Special thanks to GoldenRat and annasbeta for beta-reading!
The other reasons
It was the day after St. Valentine's and walls were still decorated with heart-like bits and pieces—less vulgar than other places, but still pretty tacky. The bar was closed, but not empty; Joe, the bar owner, and three of his Immortal friends were sitting at one of the tables, trading stories and opinions. The talk, naturally, turned to legends of St. Valentine, and love and marriage in history and art, since there were some theme exhibitions in town.
"And as usual," Amanda complained, "they tend to forget that marriage had nothing to do with love until at least the 19th century."
Methos, who was limiting his part in conversation to witty comments, smirked, "You're more than right, Amanda, but it's art we are talking about, isn't it?"
"And you, Methos," MacLeod suddenly asked, intrigued. He was just drunk enough for half-serious personal questions. "How many of your marriages were out of love?"
A tension appeared at the table, but Methos just shrugged, "About half, I think."
"And the others?"
"Plenty of reasons, Joe, from the most noble to the most disgusting."
"And what was the weirdest reason? Come on, Methos, you do owe us a story tonight."
Usually Amanda's 'persuasive look' didn't work on him, but why not? Just this once.
"Ok, maybe I do. But give a man time to choose."
"We'll wait patiently", Amanda smiled deviously.
Methos smiled back absently, looking through her and remembering…
Marriage for love really was a rare thing, even among Immortals. "About half" could very well be an optimistic estimate. Love was no guarantee of a happy marriage, any more than marriage for any other reason, didn't necessarily mean an unhappy one. And he...
Well, sometimes he married for money (there were times when he needed that); sometimes he married for connections and status (there were times when he needed that, too); and sometimes he was just caught with the wrong girl in the wrong place. And sometimes he was married before he even realized it had been a marriage, much less his own. Oh, marriage rituals and customs!
However, one marriage custom saved him from a very nasty death once. The time… end of 13th century, or maybe beginning of the 14th . The place... Germany? Flanders? The Netherlands? Somewhere in the area of the Thyl Ulenspiegel adventures, anyway. They did have that funny tradition there; a man under the death sentence would be reprieved if a virgin wished him as a husband. The girl who spoke for him... Well, he first saw her face and learned her name during the ceremony at the church. She wasn't pretty or intelligent, far from it. Actually, she was sort of the village idiot (though it was strangeness rather than stupidity), despised and mocked by most of the townsfolk. Lucky for her, she was too sorry for being accused of witchcraft, but claiming a death sentenced was obviously the only way she could get a husband. But marriage hardly had been her primary goal.
Whether it was gratitude, compassion for those who were different, or simply pity, Methos didn't know, but he couldn't just abandon her . So he took her from that damn town and she traveled with him for couple of months, only half the burden he'd expected her to be. And right before winter they found a village, where the need for a blacksmith was stronger than the dislike for strangers, and they settled there. He put the abandoned forge in order, she took care of the house, and something resembling a normal life began.

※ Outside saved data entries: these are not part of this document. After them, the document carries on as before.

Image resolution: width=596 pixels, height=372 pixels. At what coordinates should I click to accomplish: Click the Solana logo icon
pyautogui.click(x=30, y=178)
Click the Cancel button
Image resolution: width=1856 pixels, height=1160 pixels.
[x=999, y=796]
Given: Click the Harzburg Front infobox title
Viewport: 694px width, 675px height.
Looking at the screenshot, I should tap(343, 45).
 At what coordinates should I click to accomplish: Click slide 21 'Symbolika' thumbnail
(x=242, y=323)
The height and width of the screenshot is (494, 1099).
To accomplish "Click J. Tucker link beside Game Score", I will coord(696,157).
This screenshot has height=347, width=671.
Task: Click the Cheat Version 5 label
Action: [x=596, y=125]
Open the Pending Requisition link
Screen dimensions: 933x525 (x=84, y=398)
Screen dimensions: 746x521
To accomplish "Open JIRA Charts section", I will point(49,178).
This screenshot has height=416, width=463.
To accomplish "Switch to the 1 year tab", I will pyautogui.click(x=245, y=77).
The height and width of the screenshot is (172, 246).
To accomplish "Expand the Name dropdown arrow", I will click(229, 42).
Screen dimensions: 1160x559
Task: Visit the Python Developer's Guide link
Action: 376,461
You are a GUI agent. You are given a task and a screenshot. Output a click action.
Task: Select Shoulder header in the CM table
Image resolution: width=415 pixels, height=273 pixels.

She washed and mended his clothes, cooked his food (though he could do it better) and warmed his bed, but never said anything about herself. And never asked him anything about himself. Once he healed a serious injury right before her eyes. She watched the blue sparks silently and carefully, sighed with relief, put away the rag she'd grabbed for a bandage, and returned to what she'd been doing. Methos never could tell, was it acceptance or indifference? Ilse (or Ilke? No, definitely Ilse) lived in her own world, where he was only partially allowed. She talked with flowers and birds more than people (including him). At first he'd found it funny, but later came to love watching her during those moments. She looked almost beautiful, kneeling down by an unusual flower or whispering something to a bird that trustingly sat on her elbow. And she came to love watching him work at the forge, spellbound by the wonder of creation, even if it was the creation of a mere scythe. It was a strange marriage, but a calm and steady one. Yes, he'd been happy and mourned Ilse greatly when, after 10 years, she'd passed away during the latest plague. And he remembered her, and thought of Ilse every time he crossed paths with an artist or poet, balancing between genius and insanity.
"Hey, Old Man, are you with us? You look like you are in Renaissance Italy at least."
"Something like that", Methos mumbled under his breath and added a louder: "Just a moment, guys."
But Ilse's story wasn't the one those around him were ready to hear—or believe. The blacksmith and the village idiot, doesn't sound very exciting, does it? And the poor girl had endured enough mockery during her life; he had no right to use her to amuse his friends. Fortunately, he had enough stories to meet their expectations. That merchantess from Venice would do, or that blonde flautist from Warsaw...
"Well, lady and gentlemen, once upon a time..."
A/N I read about such a tradition in "The Legend of Thyl Ulenspiegel and Lamme Goedzak" by Charles De Coster.